>>

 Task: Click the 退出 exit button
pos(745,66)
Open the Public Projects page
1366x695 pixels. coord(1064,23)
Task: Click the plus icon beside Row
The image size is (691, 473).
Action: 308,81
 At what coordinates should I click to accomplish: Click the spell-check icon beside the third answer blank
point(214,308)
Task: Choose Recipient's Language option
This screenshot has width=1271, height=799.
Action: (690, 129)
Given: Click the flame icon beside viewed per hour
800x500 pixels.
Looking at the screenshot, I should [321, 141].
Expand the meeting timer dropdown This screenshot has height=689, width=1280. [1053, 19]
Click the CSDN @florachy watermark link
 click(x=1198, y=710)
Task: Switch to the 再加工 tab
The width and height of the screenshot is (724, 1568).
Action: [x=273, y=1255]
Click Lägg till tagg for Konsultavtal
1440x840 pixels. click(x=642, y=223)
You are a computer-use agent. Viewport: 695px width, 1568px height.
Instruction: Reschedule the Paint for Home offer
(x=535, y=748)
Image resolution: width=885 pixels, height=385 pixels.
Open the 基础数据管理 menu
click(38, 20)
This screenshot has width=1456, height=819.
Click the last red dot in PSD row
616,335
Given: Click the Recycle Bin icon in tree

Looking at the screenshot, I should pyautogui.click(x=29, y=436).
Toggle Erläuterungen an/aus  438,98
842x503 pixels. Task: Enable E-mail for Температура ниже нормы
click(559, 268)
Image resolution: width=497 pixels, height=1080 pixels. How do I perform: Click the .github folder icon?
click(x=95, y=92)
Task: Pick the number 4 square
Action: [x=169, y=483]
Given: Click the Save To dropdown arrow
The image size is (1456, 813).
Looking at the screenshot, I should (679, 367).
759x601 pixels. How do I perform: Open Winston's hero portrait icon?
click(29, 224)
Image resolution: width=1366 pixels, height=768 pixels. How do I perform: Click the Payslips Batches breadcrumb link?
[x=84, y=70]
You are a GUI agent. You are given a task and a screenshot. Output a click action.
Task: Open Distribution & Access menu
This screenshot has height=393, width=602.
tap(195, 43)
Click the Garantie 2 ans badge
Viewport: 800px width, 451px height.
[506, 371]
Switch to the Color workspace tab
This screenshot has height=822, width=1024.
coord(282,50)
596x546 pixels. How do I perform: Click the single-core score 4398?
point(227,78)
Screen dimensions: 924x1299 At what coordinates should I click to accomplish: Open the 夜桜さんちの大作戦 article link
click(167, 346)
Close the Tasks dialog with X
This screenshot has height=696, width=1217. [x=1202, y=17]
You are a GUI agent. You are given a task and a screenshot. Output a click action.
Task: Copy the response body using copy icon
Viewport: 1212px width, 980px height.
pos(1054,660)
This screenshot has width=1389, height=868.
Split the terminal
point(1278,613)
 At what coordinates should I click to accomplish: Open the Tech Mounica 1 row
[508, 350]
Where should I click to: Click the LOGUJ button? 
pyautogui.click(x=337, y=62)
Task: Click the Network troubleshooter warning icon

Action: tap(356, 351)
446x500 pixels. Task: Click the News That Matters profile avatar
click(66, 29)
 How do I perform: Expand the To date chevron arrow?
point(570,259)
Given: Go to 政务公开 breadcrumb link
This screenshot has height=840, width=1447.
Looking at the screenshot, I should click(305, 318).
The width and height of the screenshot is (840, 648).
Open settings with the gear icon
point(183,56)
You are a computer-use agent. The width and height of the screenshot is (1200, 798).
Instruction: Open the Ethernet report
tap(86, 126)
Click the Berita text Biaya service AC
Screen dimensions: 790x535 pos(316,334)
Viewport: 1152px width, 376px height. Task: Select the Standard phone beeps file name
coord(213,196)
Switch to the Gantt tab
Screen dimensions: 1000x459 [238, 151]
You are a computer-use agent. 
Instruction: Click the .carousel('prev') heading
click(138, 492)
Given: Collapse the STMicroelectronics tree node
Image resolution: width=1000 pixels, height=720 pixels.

<<

Exercise aim: In the material above, find the line containing "Open the 基础数据管理 menu" and the line containing "Task: Open Distribution & Access menu", then write out exactly those two lines and every line between them, and nothing more.

Result for this task:
Open the 基础数据管理 menu
click(38, 20)
This screenshot has width=1456, height=819.
Click the last red dot in PSD row
616,335
Given: Click the Recycle Bin icon in tree

Looking at the screenshot, I should pyautogui.click(x=29, y=436).
Toggle Erläuterungen an/aus  438,98
842x503 pixels. Task: Enable E-mail for Температура ниже нормы
click(559, 268)
Image resolution: width=497 pixels, height=1080 pixels. How do I perform: Click the .github folder icon?
click(x=95, y=92)
Task: Pick the number 4 square
Action: [x=169, y=483]
Given: Click the Save To dropdown arrow
The image size is (1456, 813).
Looking at the screenshot, I should (679, 367).
759x601 pixels. How do I perform: Open Winston's hero portrait icon?
click(29, 224)
Image resolution: width=1366 pixels, height=768 pixels. How do I perform: Click the Payslips Batches breadcrumb link?
[x=84, y=70]
You are a GUI agent. You are given a task and a screenshot. Output a click action.
Task: Open Distribution & Access menu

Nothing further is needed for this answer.